My little finger sometimes feels a bit stiff.  Does anyone have good hand exercises/stretches they want to share?

----------


## Rick Jones

> My little finger sometimes feels a bit stiff.  Does anyone have good hand exercises/stretches they want to share?


I would think that working your way through any of Aaron Weinstein's chord melody arrangements would exercise and stretch every stinkin' finger you've got. :D

----------


## AaronWeinstein

> I would think that working your way through any of Aaron Weinstein's chord melody arrangements would exercise and stretch every stinkin' finger you've got. :D


Interesting idea.  I'll have to give that a try sometime.

----------

Rick Jones

----------


## AlanN

I fully splay out both hands and hold until I feel some fatigue; shake out; repeat. I do this on the run.
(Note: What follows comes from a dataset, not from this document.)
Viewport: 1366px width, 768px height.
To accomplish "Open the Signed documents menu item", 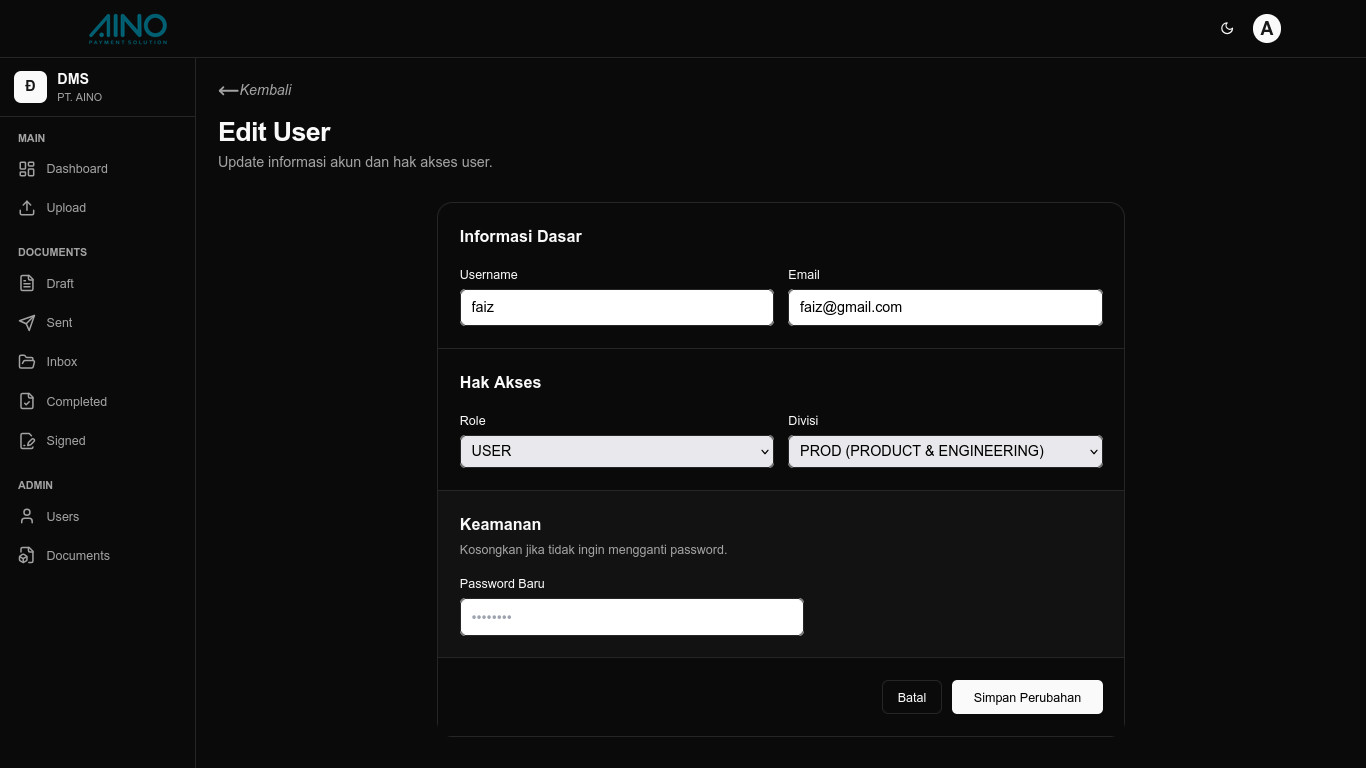I will (x=65, y=441).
And here's a good finger/fret exercise, courtesy of Dawg's MWN, the Apollon issue.

----------


## Mark Seale

Thank Aaron, beautiful arrangement.  I very much appreciate your approach to all things music.  Your facilitated jams at Django in June were great for me.

----------


## Michael H Geimer

Amazing and wonderful and brilliant! Thank you Aaron for sharing this with us all. As a piano player, this is the competency level I still hope to achieve on the mandolin. Your Peghead Nation course on chord melody playing might just be ideal. Will check it out!

----------